I was thinking of the NN approximating the “extrapolate” function itself, that thing which takes in partial data and generates an extrapolation. That function is, by assumption, capable of extrapolation from incomplete data. Therefore, I expect a sufficiently precise approximation to that function is able to extrapolate.

It may be helpful to argue from Turing completeness instead. Transformers are Turing complete. If “extrapolation” is Turing computable, then there’s a transformer that implements extrapolation.

Also, the post is talking about what NNs are

everable to do, not just what they can do now. That’s why I thought it was appropriate to bring up theoretical computer science.I'm implying that the popular ANNs in use today have bad priors. Are you implying that a sufficiently large ANN has good priors or that it can learn good priors?

That they can learn good priors. That’s pretty much what I think happens with pretraining. Learn the prior distribution of data in a domain, then you can adapt that knowledge to many downstream tasks.

Also, I don’t think built-in priors are that helpful. CNNs have a strong locality prior, while transformers don’t. You’d think that would make CNNs much better at image processing. After all, a transformer’s prior is that the pixel at (0,0) is just as likely to relate to the pixel at (512, 512) as it is to relate to its neighboring pixel at (0,1).
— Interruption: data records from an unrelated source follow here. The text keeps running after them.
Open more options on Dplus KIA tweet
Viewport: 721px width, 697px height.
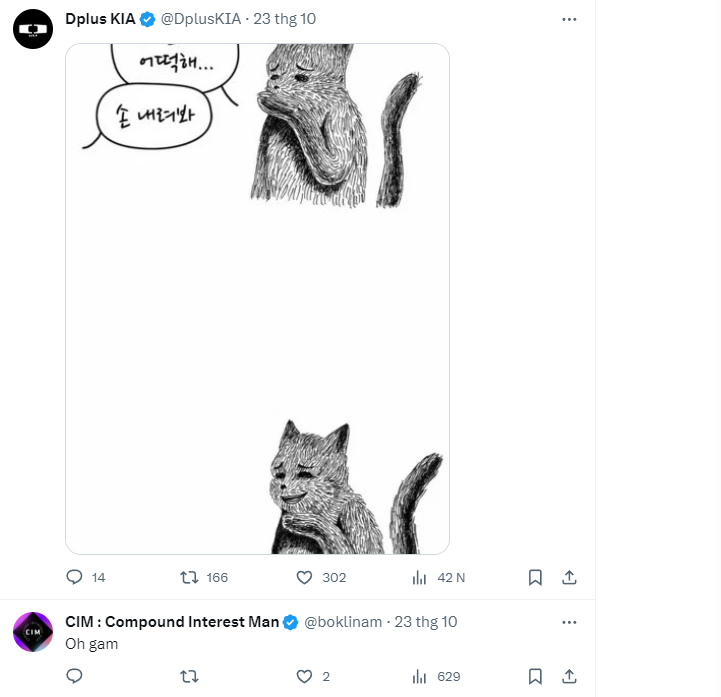(569, 19)
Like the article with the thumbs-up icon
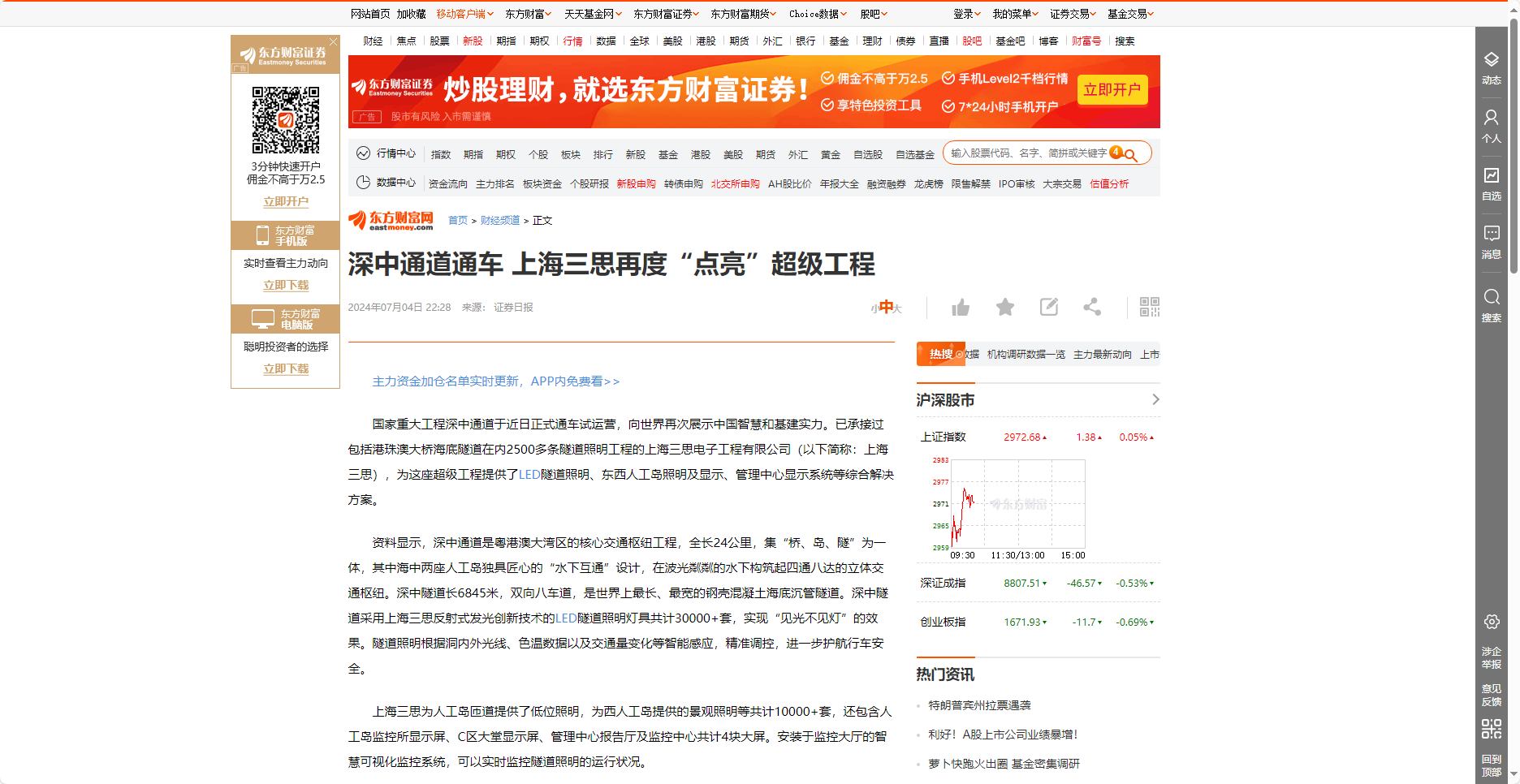This screenshot has width=1520, height=784. 960,307
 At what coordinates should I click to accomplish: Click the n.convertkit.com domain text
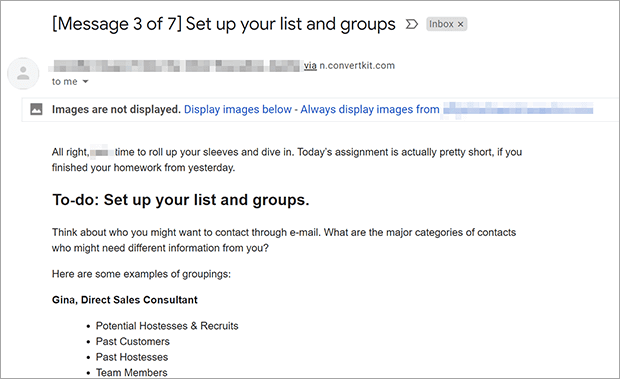click(357, 66)
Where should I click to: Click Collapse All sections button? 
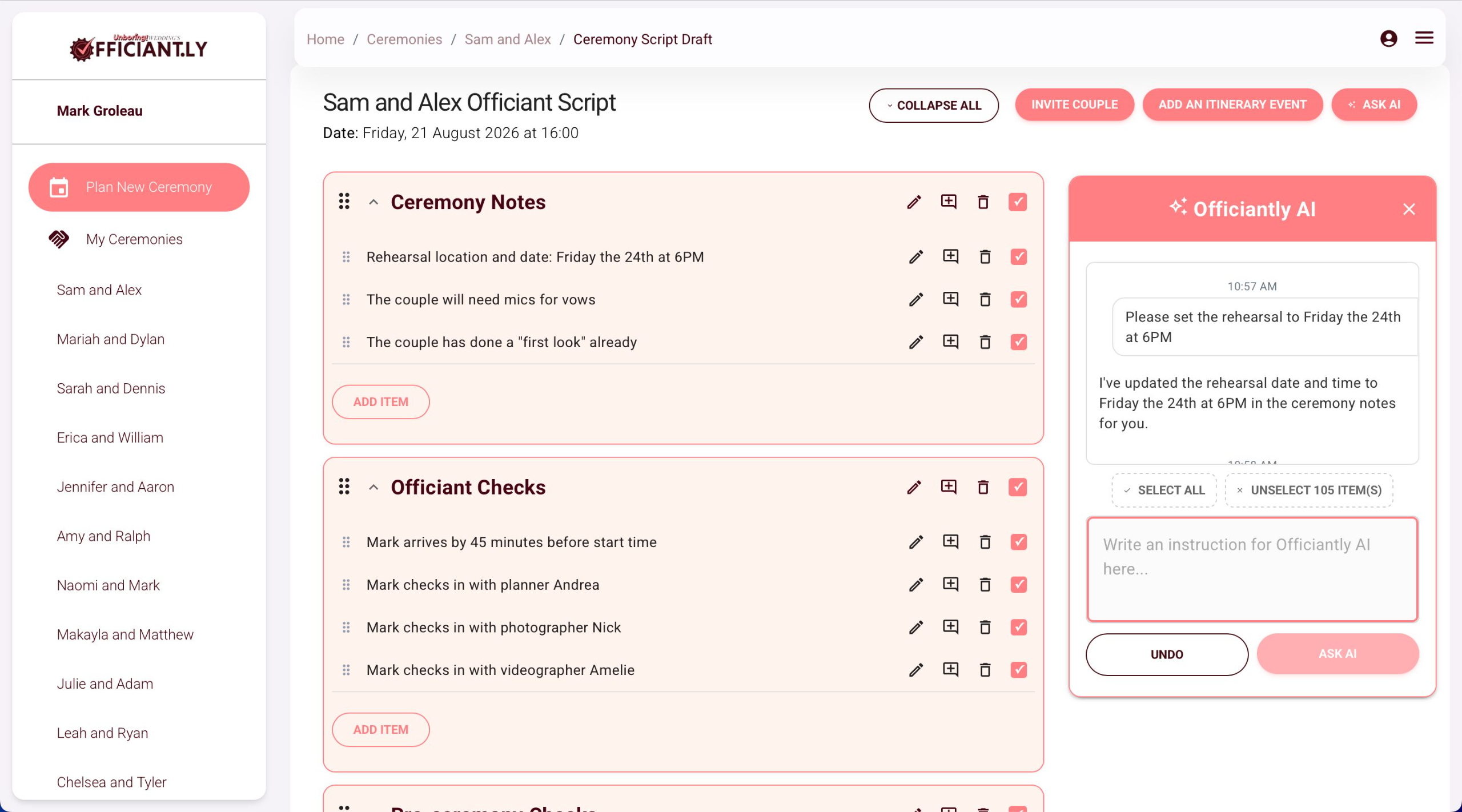click(x=933, y=105)
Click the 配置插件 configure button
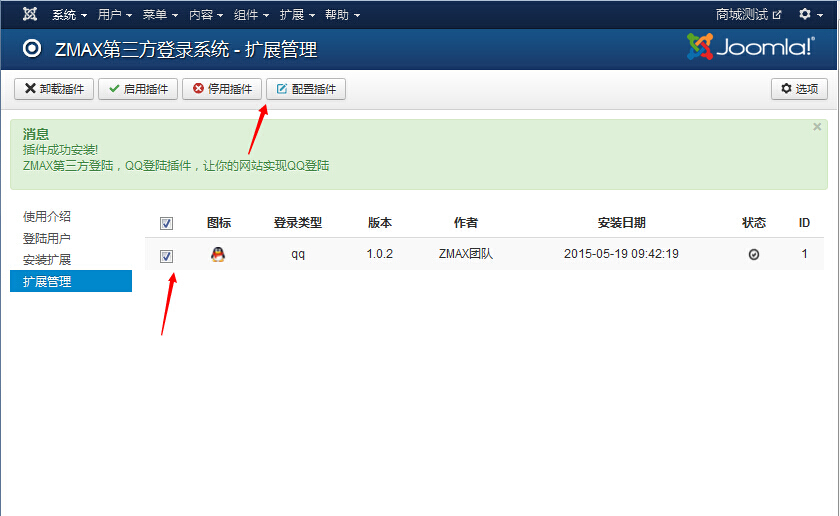The width and height of the screenshot is (840, 516). (x=306, y=89)
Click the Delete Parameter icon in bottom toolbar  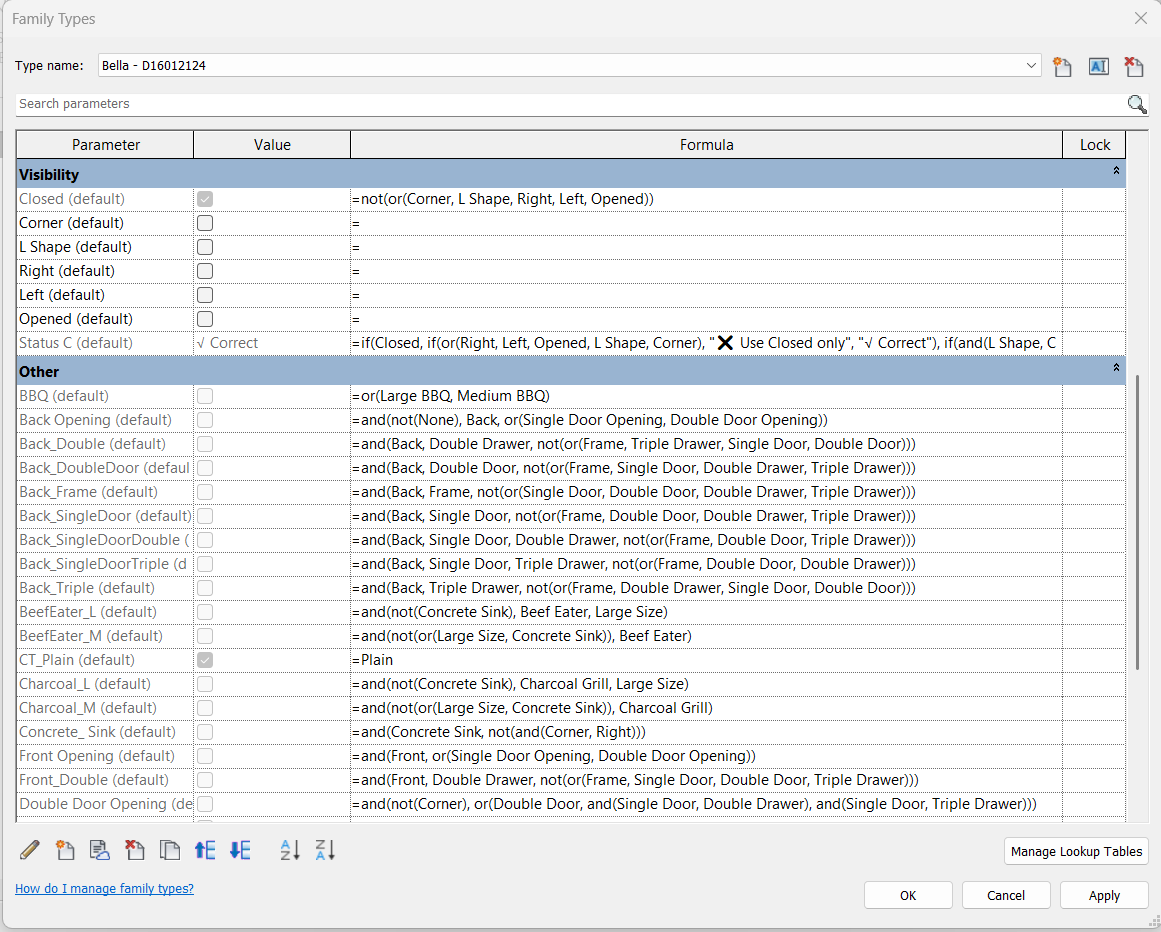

However, experiments have shown that transformers are competitive with state of the art, highly tuned CNNs. (here, here)

ML prof here.

Universal fn approx assumes bounded domain, which basically means it is about interpolation.

turns out DNNs also can't necessarily interpolate properly, even:

https://arxiv.org/pdf/2107.08221.pdf

What do you think of the point I brought up a few days ago about things like AlphaZero having infinitely large sample efficiency with respect to external data? If amplification improves datasets, it's not crucial for learning itself to improve at all. From this point of view, the examples of extrapolation you gave are just salient hypotheses already in the model, a matter of training data. You are familiar with sines and spirals, so you can fit them. If amplification lets an AI play with math and plots, while following aesthetic sense already in the underlying human (language) model, these hypotheses are eventually going to be noticed.

I've recently started thinking that extrapolation and things like consequentialism/agency should be thought of as unsafe amplifications, those that generate data out of distribution without due scrutiny by existing sensibilities of the system (which isn't possible for things too far out of distribution). So a possible AI safety maxim is to avoid extrapolation and optimization, the only optimization it's allowed is that of learning models from data, and only safe datasets should be learned from (external datasets might become safer after augmentation by the system that adds in its attitude to what it sees). Instead it should work on expanding the distribution "at the boundary" with amplifications heavy on channeling existing attitudes and light on optimization pressure, such as short sessions of reflection.